Aqui uso tanto o Debian e Ubuntu, mais o debian no server e ubuntu no desktop essa versão 10.04 então ta muito boa mesmo, incrementos visuais, varias melhorias.

----------


## Milho

Gosto muito do Debian, e usei o Mandrake durante toda sua vida (até mesclar com o Conectiva que nunca gostei e virar o Mandriva, que continui não gostando...), mas migrei para o Ubuntu na versão 8.04 e hoje é minha distribuição principal por sua praticidade e pelo grande cuidado da Canonical com seu produto.
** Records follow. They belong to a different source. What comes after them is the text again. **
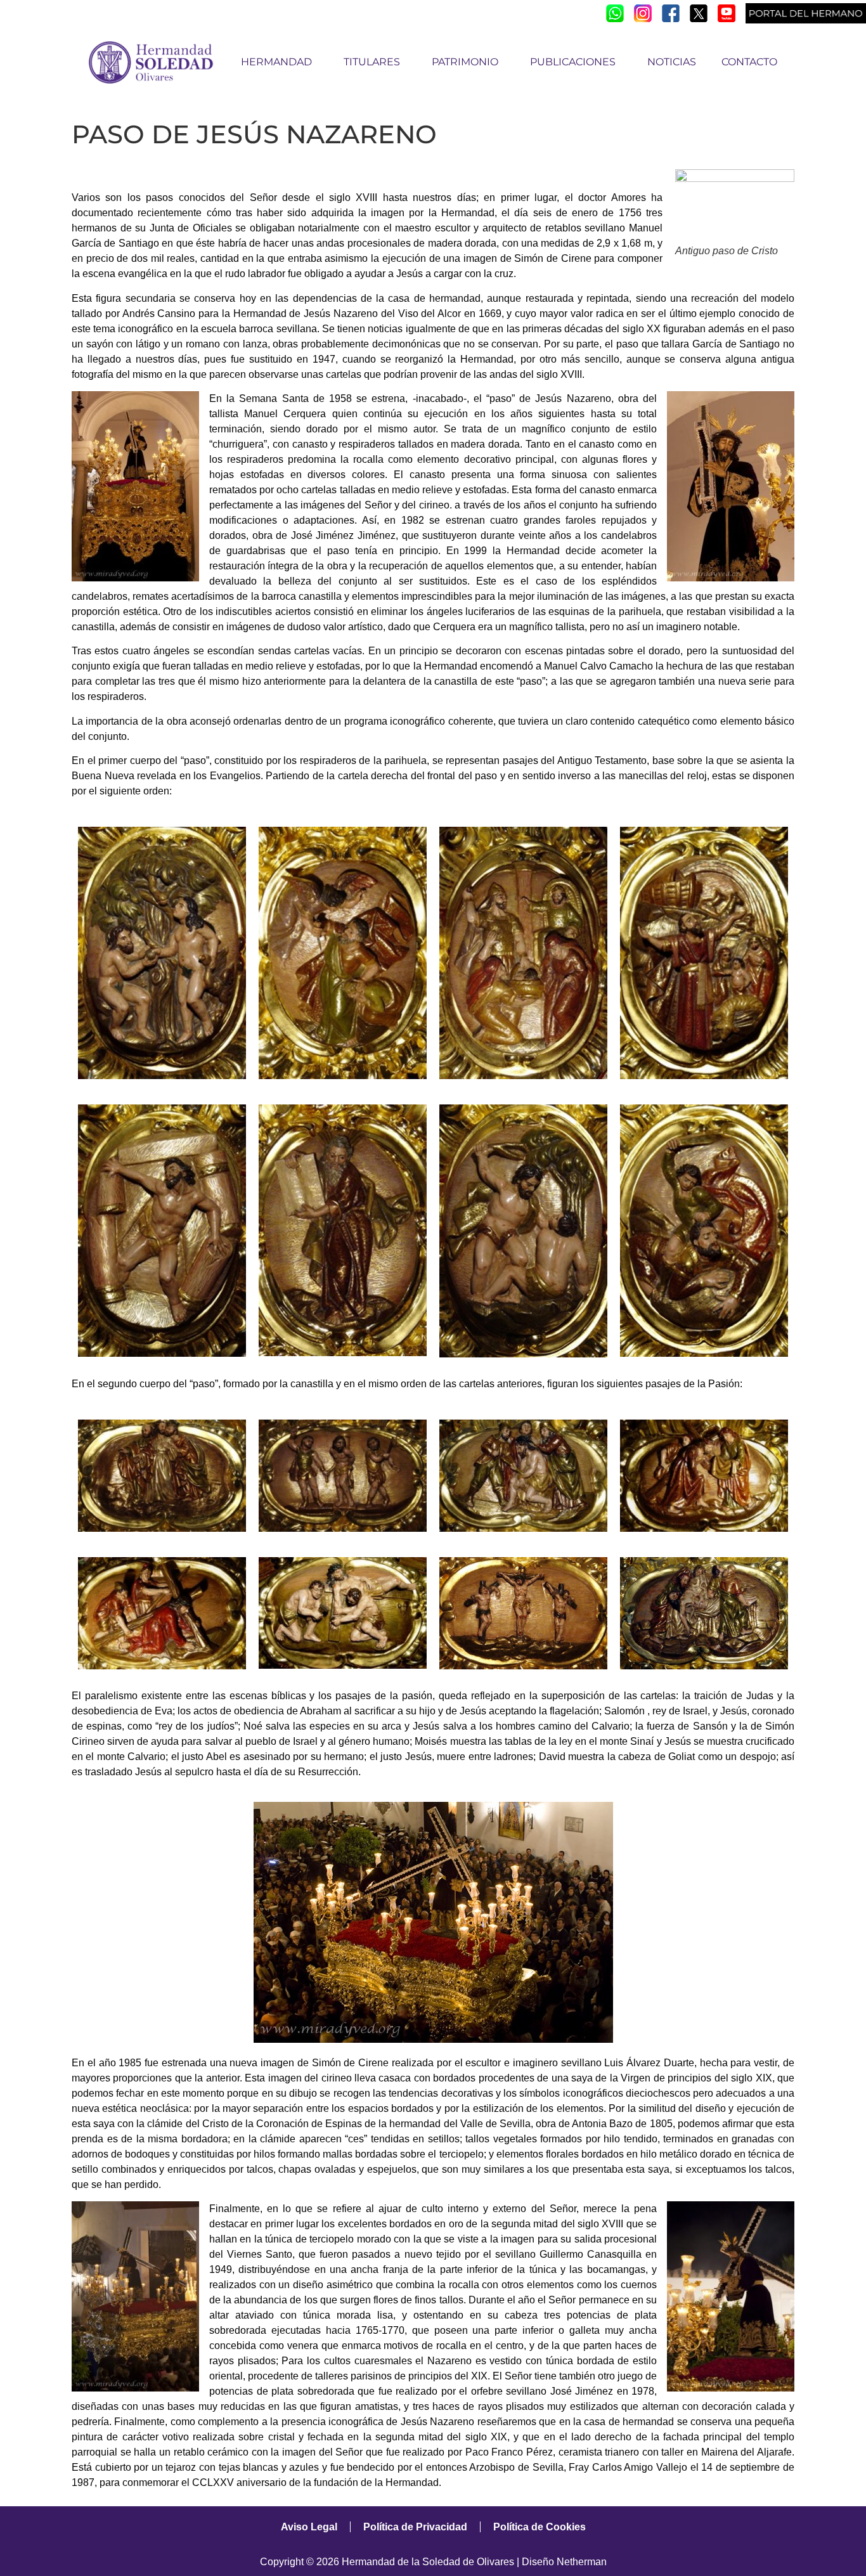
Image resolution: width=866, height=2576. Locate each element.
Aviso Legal (309, 2526)
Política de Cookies (539, 2526)
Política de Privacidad (415, 2526)
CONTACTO (749, 62)
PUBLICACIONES (573, 62)
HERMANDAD (276, 62)
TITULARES (372, 62)
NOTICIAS (671, 62)
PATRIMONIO (465, 62)
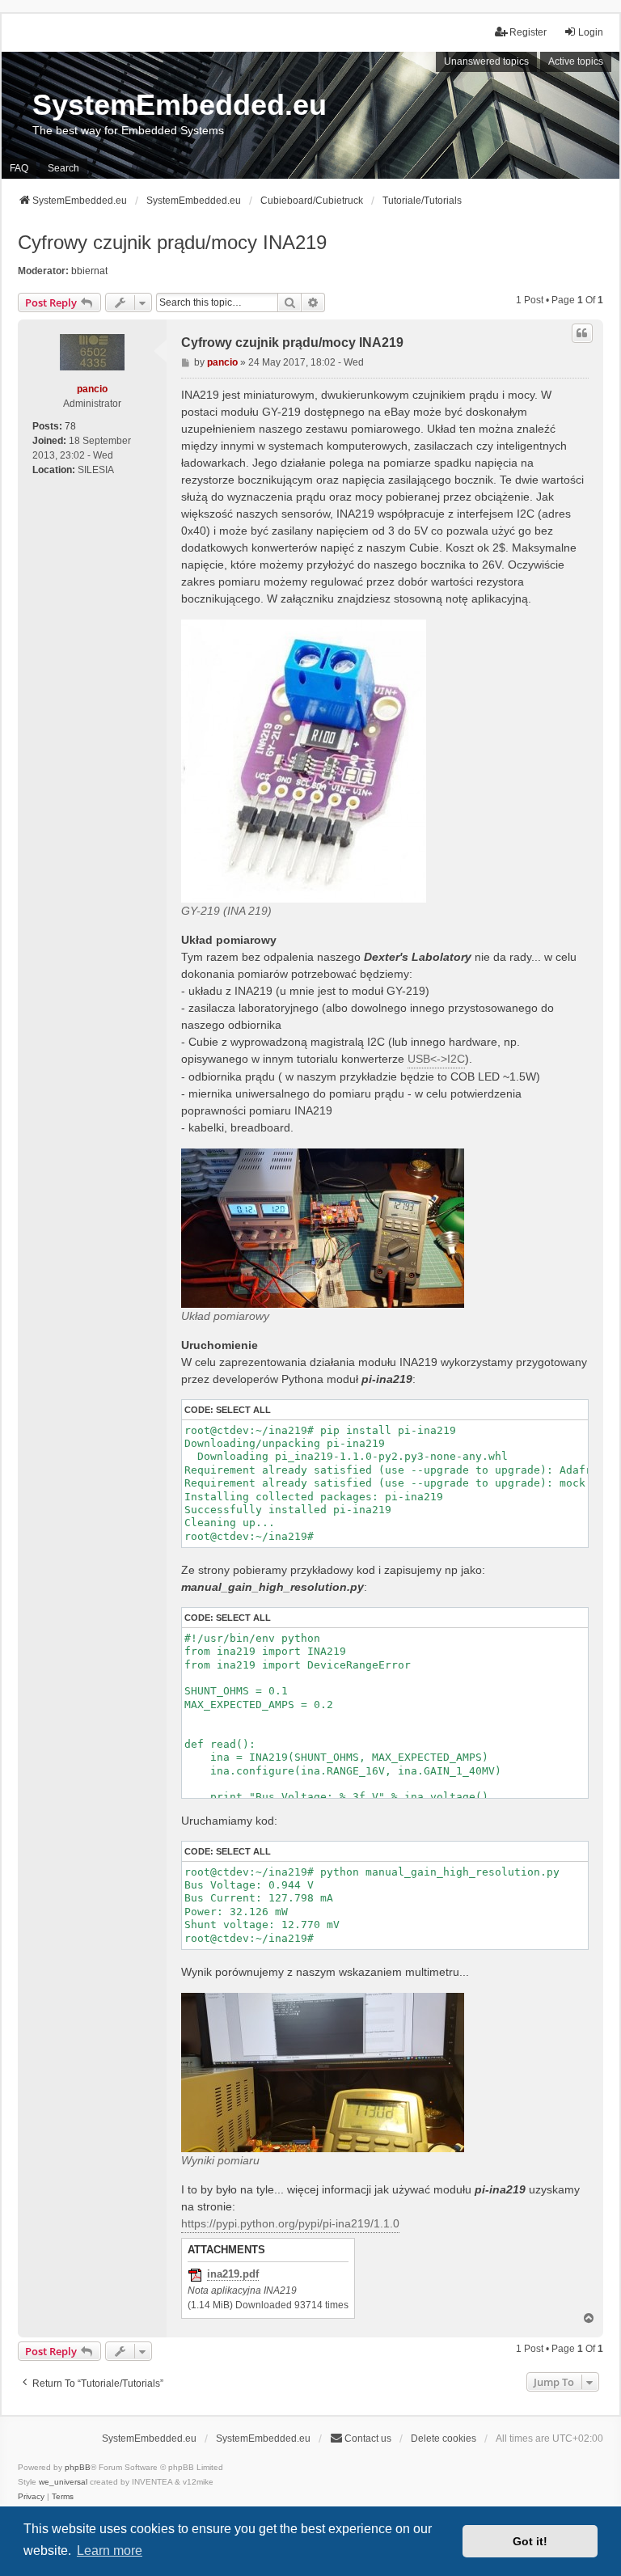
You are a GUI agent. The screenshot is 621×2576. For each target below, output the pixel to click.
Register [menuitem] (528, 32)
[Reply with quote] (582, 333)
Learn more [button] (109, 2550)
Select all (243, 1410)
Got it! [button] (530, 2541)
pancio (92, 389)
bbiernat (89, 271)
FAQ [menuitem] (19, 168)
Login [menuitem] (590, 32)
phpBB (78, 2467)
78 (70, 426)
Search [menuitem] (63, 168)
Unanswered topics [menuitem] (486, 61)
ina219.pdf (233, 2274)
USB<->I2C (436, 1058)
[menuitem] (31, 2496)
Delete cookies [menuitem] (443, 2438)
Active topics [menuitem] (575, 61)
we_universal (63, 2481)
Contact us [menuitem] (367, 2438)
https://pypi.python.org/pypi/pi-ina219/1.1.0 (290, 2223)
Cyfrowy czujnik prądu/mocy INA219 (172, 242)
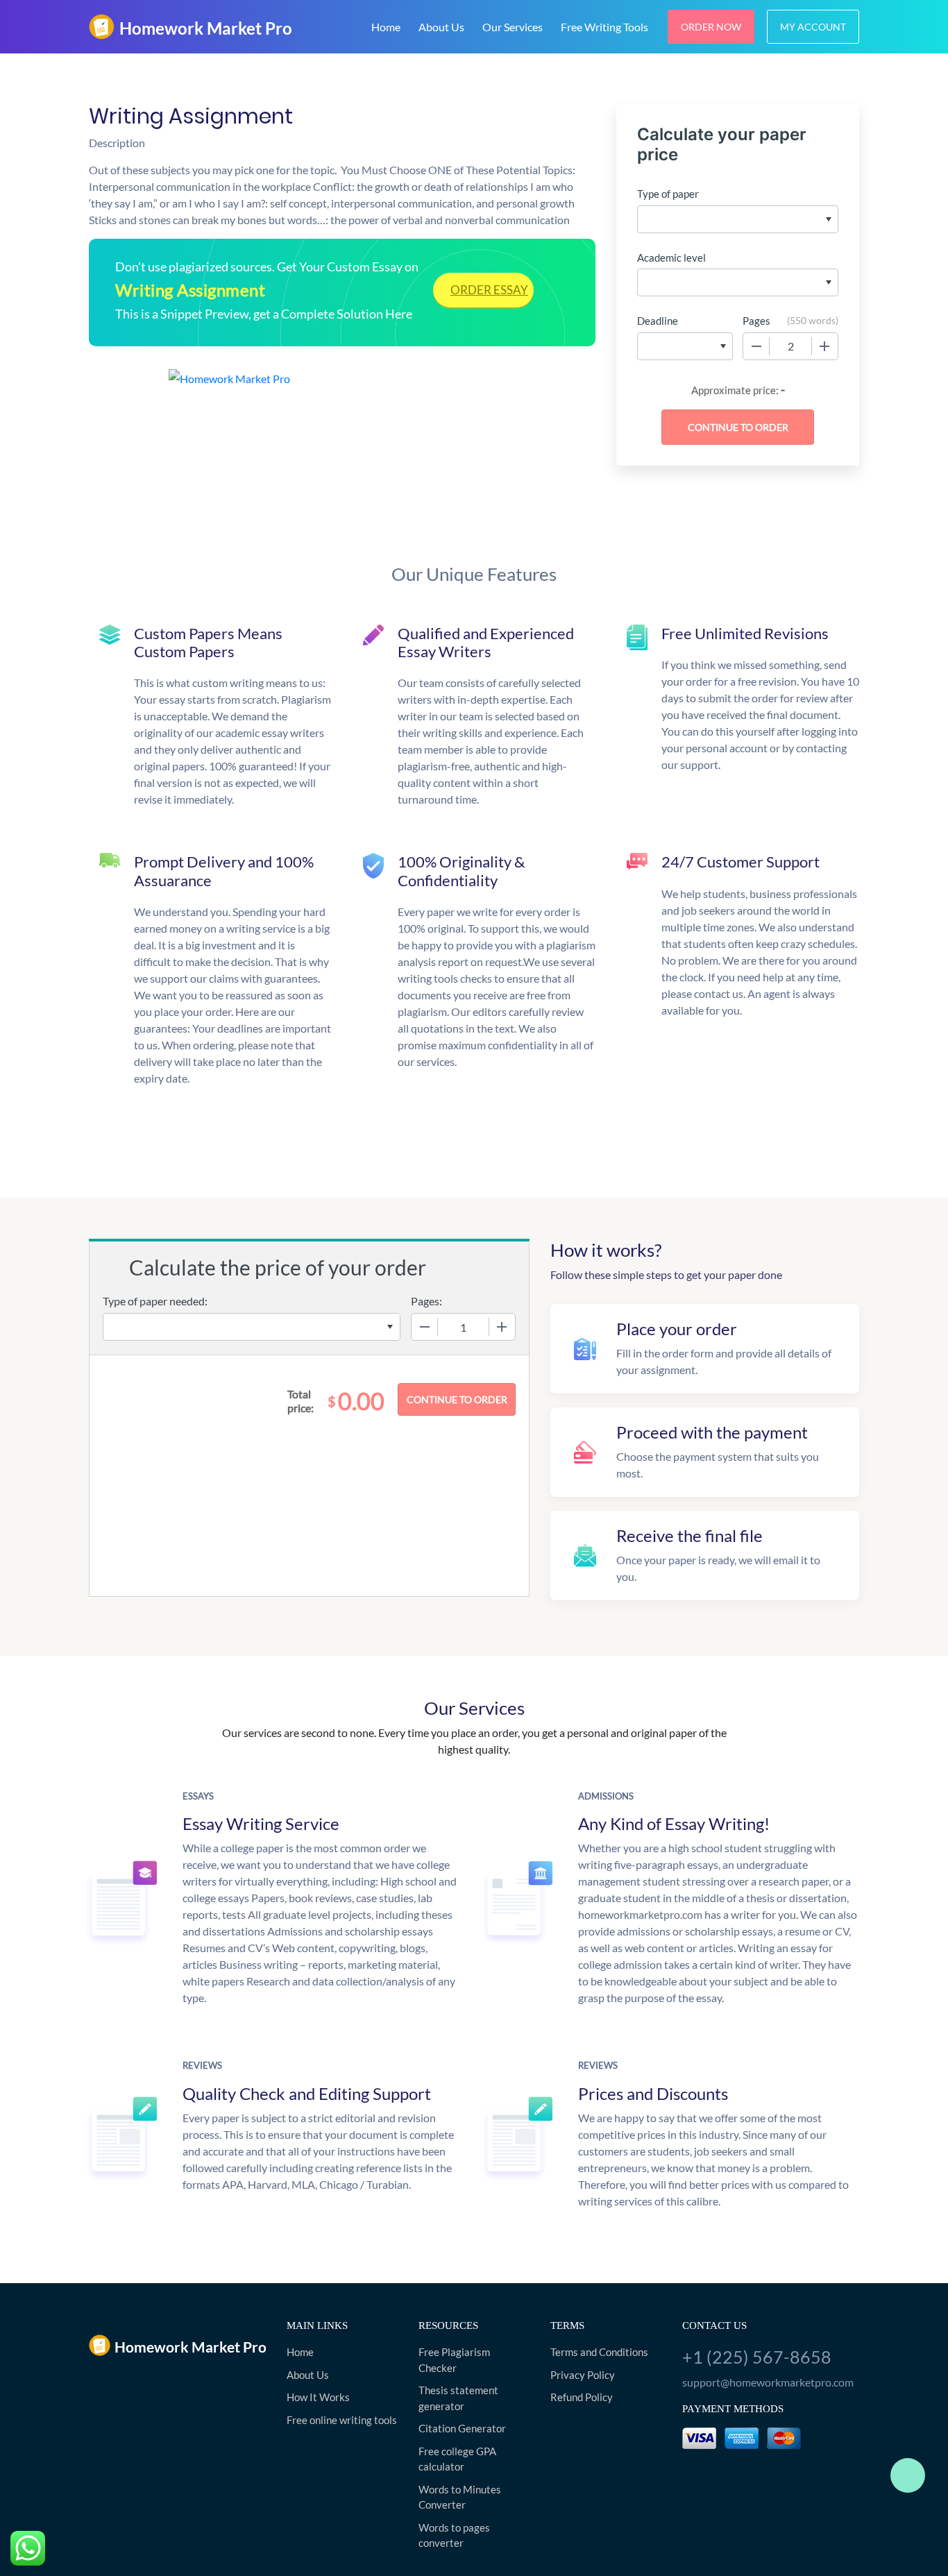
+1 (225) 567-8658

Como distro secundário, apenas mudo o sabor: Kubuntu Netbook Edition 10.04, para meu Acer Aspire One  :Smile:  Ah, meu filhote de 3 aninhos também usa o Ubuntu 10.04, e não teve grandes dificuldades em migrar do Win7 para o Ubuntu KK.

----------


## kalelalves

Não tem Slackware...: (
sou usuário e gosto muito da distribuição.
Kubuntu ta, bém é muito boa pra desktop, mas é KDE + Ubuntu, então votei Ubuntu.

----------


## Riotkahn

Mandriva 2010.1 Spring - Desktop

Debian - Servidores

----------


## andrehenrique

Arch!

----------


## dalua

ubuntu e big linux, a primeira pelo ótimo trabalho em tornar o linux mais acessivel e a segunda por ser uma distribuição nacional com caracteristicas próprias e que atende ao usuário iniciante

----------


## vcandido

OpenSuse

----------


## osmano807

> OpenSuse


É boa, o YaST é uma beleza também

----------


## Elidiano

ubutun e a melhor

----------


## Matter

Uso Ubuntu pela sua praticidade. 
Na verdade é tão prático que até minha mulher usa Ubuntu.

----------


## Não Registrado(s)

ubuntu

----------


## Não Registrado(s)

Sabayon

----------


## MarcusMaciel

Ubuntu continua vencendo  :Smile:

----------


## Duca

Depois que voce aprende a mexer no gentoo, as outras parecem mais difíceis de usar, rs

----------